The web has spawned three principal threats to the offline agent.
- Most obviously, online travel agencies and aggregators have become hugely popular, as have ancillary holiday services offered online by airlines.
- Such providers have contributed to a second major challenge for established agents, namely the growing readiness of holidaymakers to book travel without expert help, coupled with the decline of the package holiday.
- Lastly, user-generated content, and particularly TripAdvisor, has increased travellers’ self-reliance and displaced agents as sources of travel advice.
Yet, despite these clear challenges, few agents have so far tackled the web in a coherent manner.
For example, many agent websites merely serve as online brochures, offering little ecommerce capability and merely directing visitors to a branch or call centre. As a result, the market share ceded to new rivals may be difficult to reclaim.
Nevertheless, with the right business strategy, high street agents have a chance to regain the initiative by exploiting their unique strengths.
To compete effectively, such businesses must have sales, marketing and distribution strategies that properly integrate the online and offline worlds.

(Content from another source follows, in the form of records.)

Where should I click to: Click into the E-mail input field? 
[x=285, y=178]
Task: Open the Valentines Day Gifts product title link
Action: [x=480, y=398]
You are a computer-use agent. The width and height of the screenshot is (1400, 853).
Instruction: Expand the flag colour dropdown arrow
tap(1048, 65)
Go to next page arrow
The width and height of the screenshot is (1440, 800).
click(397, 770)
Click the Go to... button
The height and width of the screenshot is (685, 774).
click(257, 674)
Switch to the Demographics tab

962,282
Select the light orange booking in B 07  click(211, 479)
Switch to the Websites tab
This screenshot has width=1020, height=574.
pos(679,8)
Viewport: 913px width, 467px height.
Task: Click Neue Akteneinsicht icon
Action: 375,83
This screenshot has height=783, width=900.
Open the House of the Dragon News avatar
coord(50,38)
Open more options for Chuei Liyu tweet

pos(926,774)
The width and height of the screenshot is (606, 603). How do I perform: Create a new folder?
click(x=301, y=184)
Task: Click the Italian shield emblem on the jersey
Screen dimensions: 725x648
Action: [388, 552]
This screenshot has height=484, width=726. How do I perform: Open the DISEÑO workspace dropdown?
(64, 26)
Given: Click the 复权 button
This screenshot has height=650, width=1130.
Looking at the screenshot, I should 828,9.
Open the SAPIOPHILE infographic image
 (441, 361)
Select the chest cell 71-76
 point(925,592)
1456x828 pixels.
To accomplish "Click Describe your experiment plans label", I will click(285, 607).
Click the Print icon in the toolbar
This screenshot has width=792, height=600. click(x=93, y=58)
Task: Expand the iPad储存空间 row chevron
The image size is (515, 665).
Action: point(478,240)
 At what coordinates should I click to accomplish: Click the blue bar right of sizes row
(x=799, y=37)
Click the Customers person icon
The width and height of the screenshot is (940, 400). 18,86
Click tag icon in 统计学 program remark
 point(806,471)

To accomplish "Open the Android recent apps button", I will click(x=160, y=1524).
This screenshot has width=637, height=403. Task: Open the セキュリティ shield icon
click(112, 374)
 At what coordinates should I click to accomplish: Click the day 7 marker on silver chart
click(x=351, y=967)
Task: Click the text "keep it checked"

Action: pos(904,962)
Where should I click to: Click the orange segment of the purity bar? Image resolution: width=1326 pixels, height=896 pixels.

Websites are excellent for simple trips and transactions, so agents should ensure they offer this capability. However, for more complex itineraries, the human agent remains invaluable, making a branch presence a competitive advantage.
Therefore, the challenge and opportunity is to create integrated 21st century travel agencies that offer twin on- and offline paths to a booking, deliver a consistent customer experience and enable customers to transfer easily between these paths as their needs dictate.
At the same time, the crisis currently afflicting TripAdvisor has created an opportunity for agents to reclaim their authority and relevance in the social media age.
TripAdvisor is in the firing line for supposedly lacking a rigorous process to establish whether posted reviews are genuine.
Reports, which do appear to be gaining some momentum, suggest people have been abusing the system by posting negative, baseless reviews about competitors, or anonymously heaping excessive praise on their own establishments.
As a business dependent on the mutual trust of its community, TripAdvisor faces a fundamental threat from these disclosures.
So, the opportunity for agents is not to build a TripAdvisor rival - trying to cultivate your own online community is an excellent way to waste money.
Instead, travel agents should leverage TripAdvisor’s popularity by supplying the credible content the website so badly needs.
Having arranged customers’ accommodation, travel agents could gather and supply verified traveller reviews to TripAdvisor and similar sites, applying the agent’s own logo to each posting as a kitemark of authenticity.
The online visibility so gained would promote travel agents to a highly targeted audience, demonstrate agents’ enduring value and could help drive prequalified traffic to agents’ own websites.
NB: This is a guest post for by Matt Lovering, a director at Maddox Consulting.